Very Large Space Structures: Non-Linear Control and Robustness to Structural uncertainties

Continuous improvements in computational and computing sciences allow to develop more and more efficient control laws for space structures. These improvements are even more important when we are dealing with large space structures normally called VLSS (Very Large Space Structures). By virtue of this it is possible to study multi-disciplinary problems in a very detailed way, cross-linking structural, control and attitude disciplines and by providing a very meaningful case of study. In this paper a full-coupled model of a VLSS, where all the contributions coming from the flexibility effects on inertial parameters (i.e., mass, static moments, moments of inertia, modal participation factors, etc.) jointly with gravity and gravity gradient forces will be considered.
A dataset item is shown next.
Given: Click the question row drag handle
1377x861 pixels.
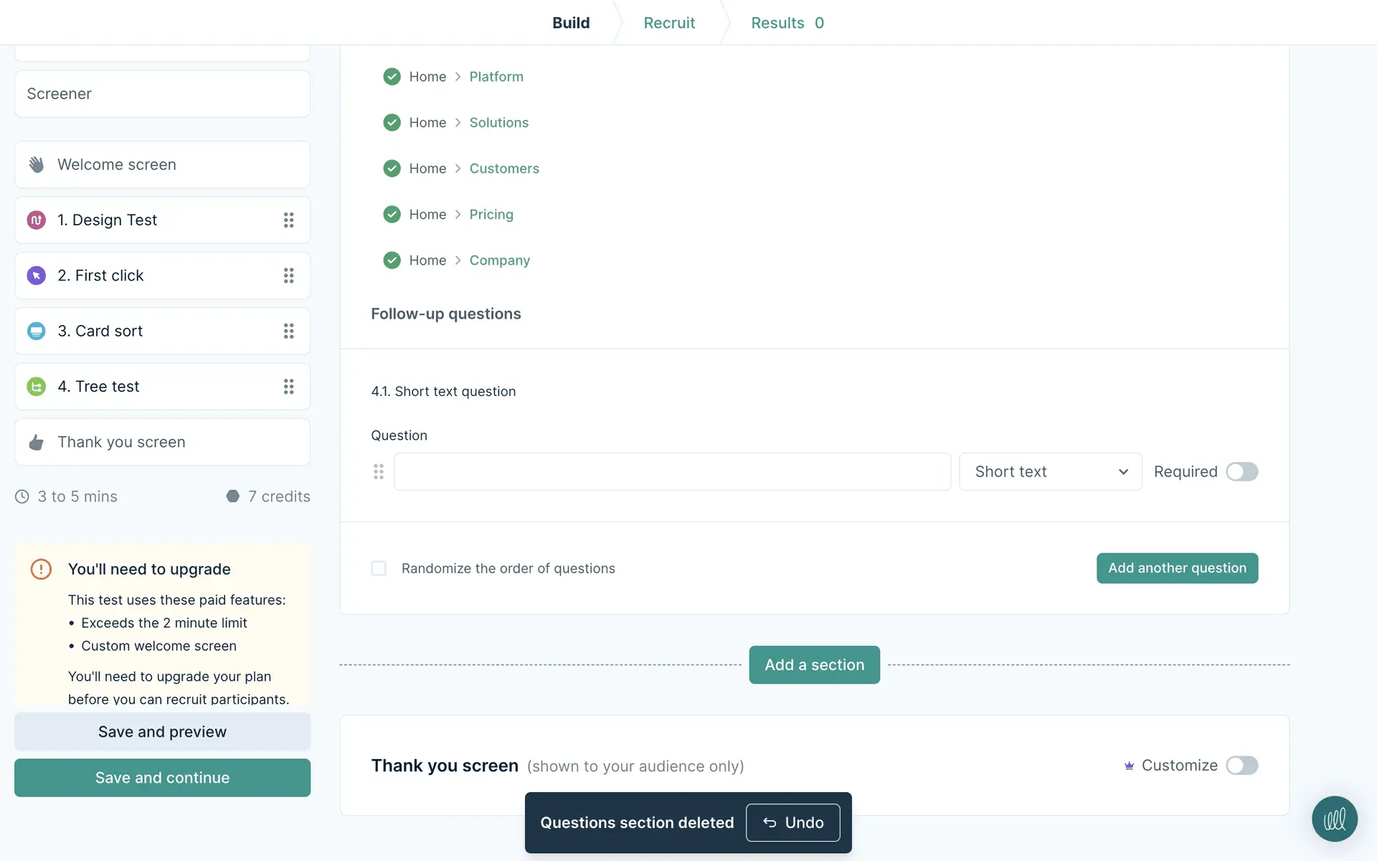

This model will be used to synthetize a non-linear attitude controller named SDRE, acronym of State Dependent Riccati Equation. This enhancement of the common used linear quadratic regulator allows to have better performances of satellite attitude dynamics. This improvements is mandatory when stringent requirements on telecommunication or observation antennas pointing are imposed. Other important aspects of VLSS are relevant to the mutual interaction between attitude control and flexibility. As a matter of fact, rapid attitude maneuvers can determine great unwanted oscillations on the flexible elements of a spacecraft. In the last decades many researches, devoted to implement different devices and algorithms to undamp these oscillations have been carried out. In the present work a command shaping technique able to ”smooth” the required attitude control torque, synthesize through the SDRE algorithm, has been used to reduce the amplitude of oscillations of the solar arrays of a VLSS. Both the SDRE and the command shaping technique are based on the knowledge of the parameters (inertials and elastics) of the VLSS. Unfortunately these parameters are not always exactly known and, however they may change over the time. On account of this to explore the robustness of the proposed controller to the structural uncertainties a Monte Carlo analysis has been also performed. Numerical simulations and a critical review of the obtained results complete the work.